#### [Passage to read]
Data Analysis using Sparks, Pandas, and Matplotlib using Jupyter Notebook for data in S3(Minio)
By Prashant Shahi
- 13 minutes read - 2709 wordsData Analysis is to understand problems facing an organization and to explore data in meaningful ways. Data in itself is merely facts and figures. Evaluation of the data can provide advantages to the organization and aid in making business decisions.
Brief Overview of the components
Apache Spark is a lightning-fast cluster computing technology, designed for fast computation and based on Hadoop MapReduce.
Pandas is a software library written in Python for data manipulation and analysis. Similarly, Matplotlib is another python library used for 2D plotting which produces publication quality figures in a variety of hardcopy formats and interactive environments across platforms.
Jupyter Notebook is an open-source web application that allows you to create and share documents that contain live code, equations, visualizations, and narrative text.
Minio is an open-source cloud object storage server which follows Amazon S3 protocol and at times, referred to as an Open-Source Amazon S3 alternative, which is available for anyone on internet for free to deploy on their machines.
Setup
System configuration (VM/Instance)
The system configuration selected for the task is as mentioned below :
- 6 cores CPUs
- 10 GB memory (RAM)
- 200 GB Disk Size (ROM)
It should be fine even if your machine configurations are lower the one used here.
Downloading Minio Server and Client
Minio Server
Follow the steps below to setup Minio Server :
# Downloading Minio binary and copying to /opt
sudo wget -O /opt/minio https://dl.minio.io/server/minio/release/linux-amd64/minio
# Changing the file permission of binary to mark as executable
sudo chmod +x /opt/minio
# Creating a symbolic link to /usr/local/bin to make the file executable from any path
sudo ln -s /opt/minio /usr/local/bin/
# Making the data directory for storing the objects/data for minio server
mkdir ./data
# Running the Minio server with the data directory parameter
minio server ./data
Minio Client
Follow the steps below to setup Minio Client :
# Downloading minio binary and copying to /opt
sudo wget -O /opt/mc https://dl.minio.io/client/mc/release/linux-amd64/mc
# Changing the file permission of binary to mark as executable
sudo chmod +x /opt/mc
# Creatin a symbolic link to /usr/local/bin to make the file executable from any path
sudo ln -s /opt/mc /usr/local/bin
# Executing the command with help parameter to ensure that installation was a success
mc --help
Loading Sample Data
Follow the steps below how to load a Sample Data to S3 using Minio Client :
# Downloading the sample data of TotalPopulationBySex.csv from UN
wget -O TotalPopulation.csv "https://esa.un.org/unpd/wpp/DVD/Files/1_Indicators%20(Standard)/CSV_FILES/WPP2017_TotalPopulationBySex.csv"

#### [Direction A]
Rewrite the data analysis walkthrough from "Brief Overview of" to "on their machines.", substituting "Seaborn" for "Matplotlib".

#### [Task input]

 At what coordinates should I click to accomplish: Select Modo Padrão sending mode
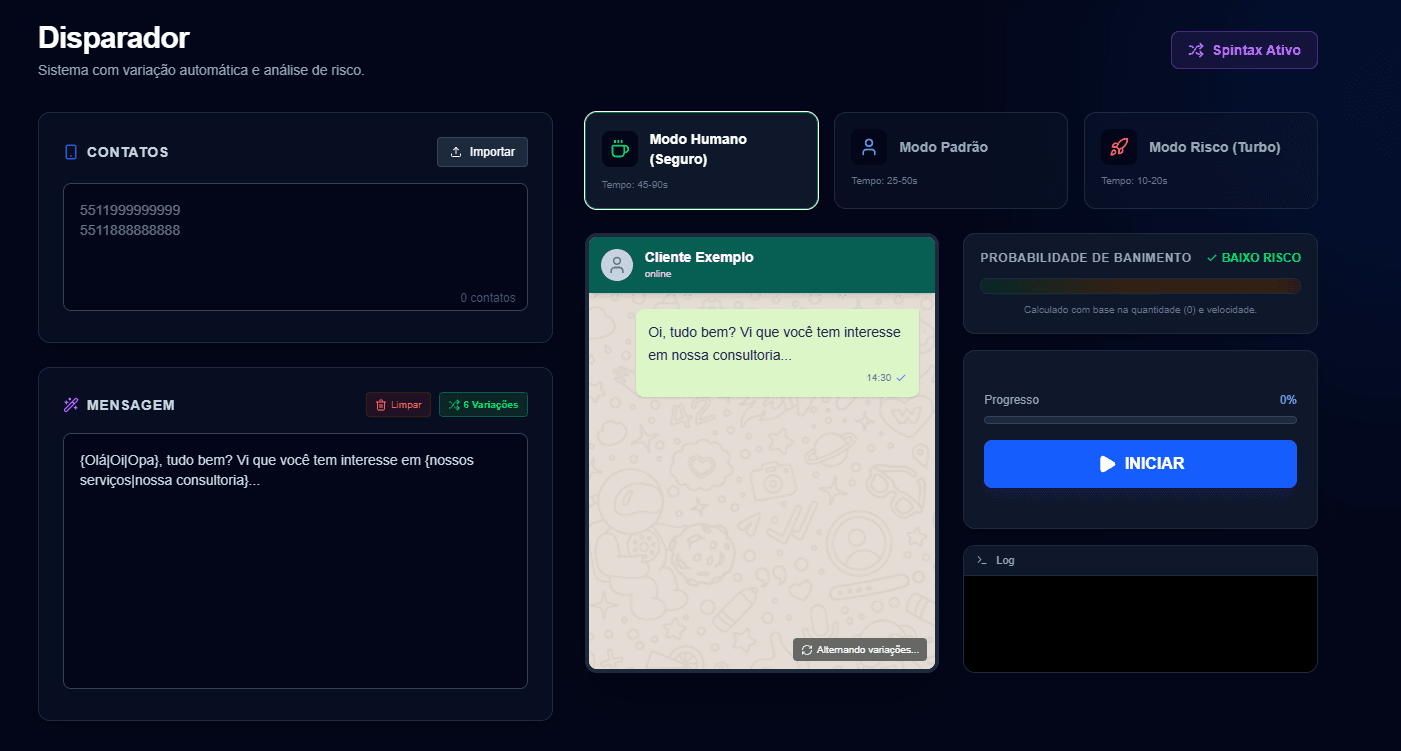(950, 160)
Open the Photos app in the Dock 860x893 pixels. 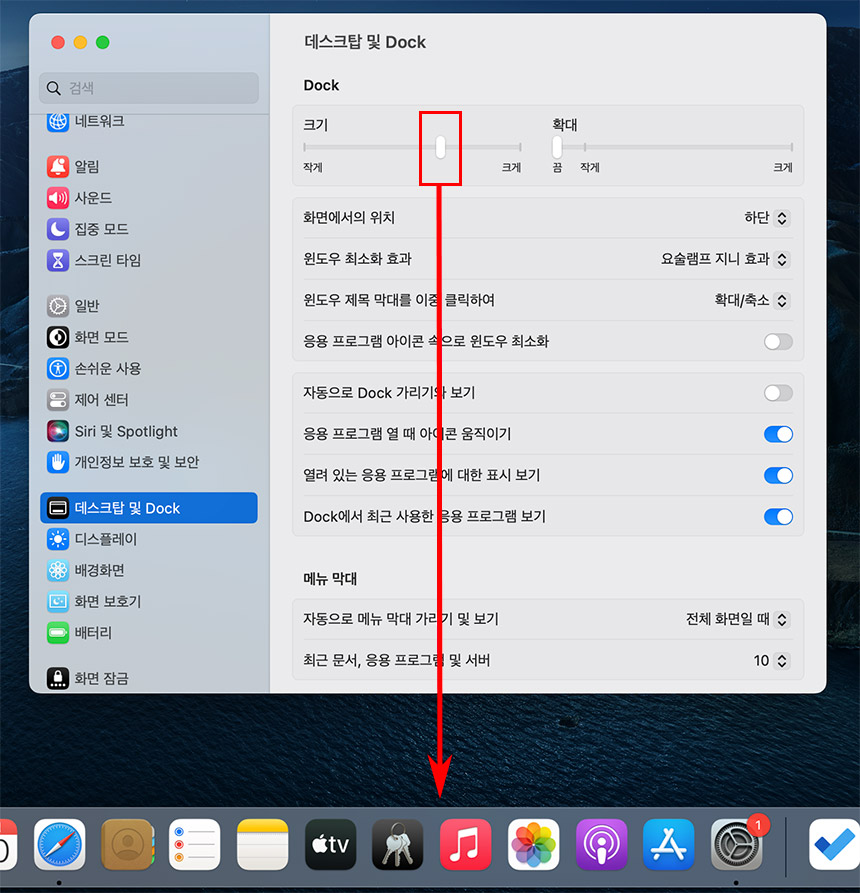(x=533, y=845)
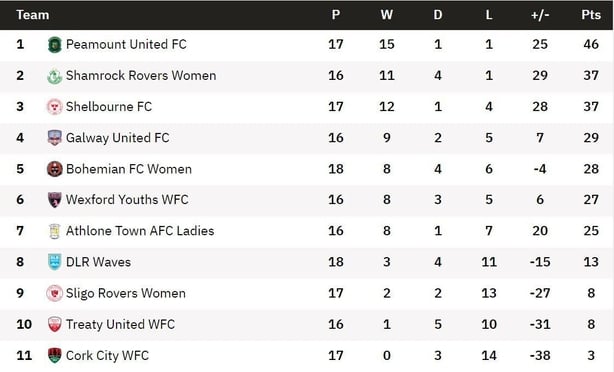Viewport: 614px width, 372px height.
Task: Click the W wins column header
Action: tap(386, 15)
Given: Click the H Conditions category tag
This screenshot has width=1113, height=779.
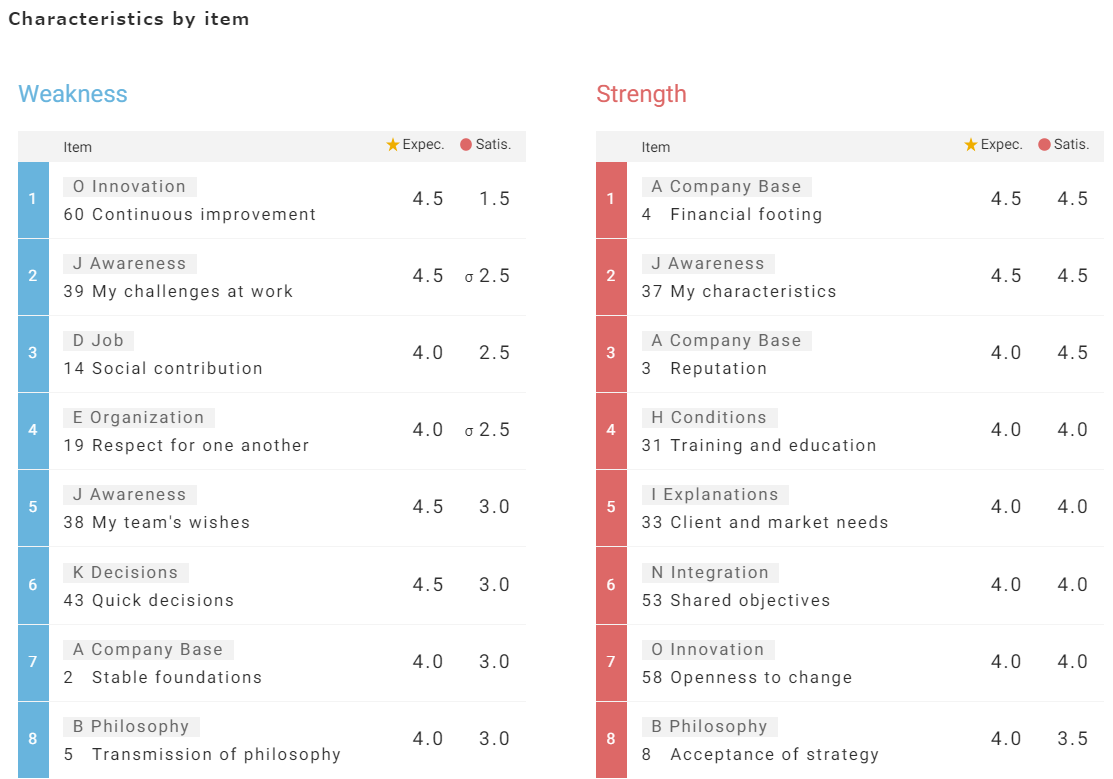Looking at the screenshot, I should (709, 417).
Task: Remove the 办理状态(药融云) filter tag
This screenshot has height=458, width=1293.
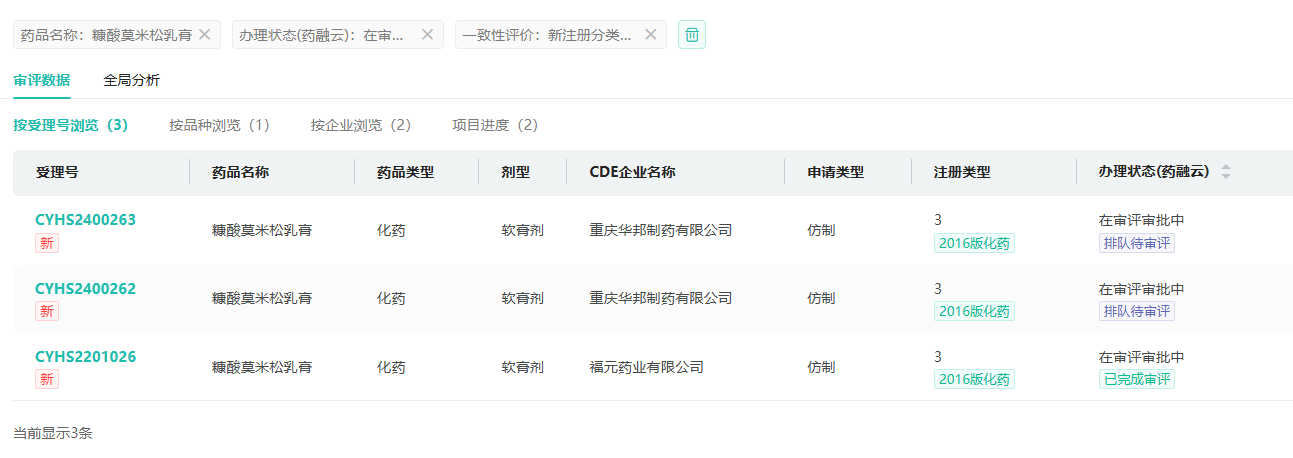Action: tap(427, 34)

#### [Direction B]
Reproduce the entries from the line with "Task: Remove the 办理状态(药融云) filter tag" through the end of the entries, both ends included and requests kept. Multiply every coordinate in the answers by 0.45, round each result to a whole number with halves going up, and omit the pictures.

#### [Exercise solution A]
Brief Overview of the components
Apache Spark is a lightning-fast cluster computing technology, designed for fast computation and based on Hadoop MapReduce.
Pandas is a software library written in Python for data manipulation and analysis. Similarly, Seaborn is another python library used for 2D plotting which produces publication quality figures in a variety of hardcopy formats and interactive environments across platforms.
Jupyter Notebook is an open-source web application that allows you to create and share documents that contain live code, equations, visualizations, and narrative text.
Minio is an open-source cloud object storage server which follows Amazon S3 protocol and at times, referred to as an Open-Source Amazon S3 alternative, which is available for anyone on internet for free to deploy on their machines.

#### [Exercise solution B]
Task: Remove the 办理状态(药融云) filter tag
This screenshot has height=458, width=1293.
Action: tap(192, 15)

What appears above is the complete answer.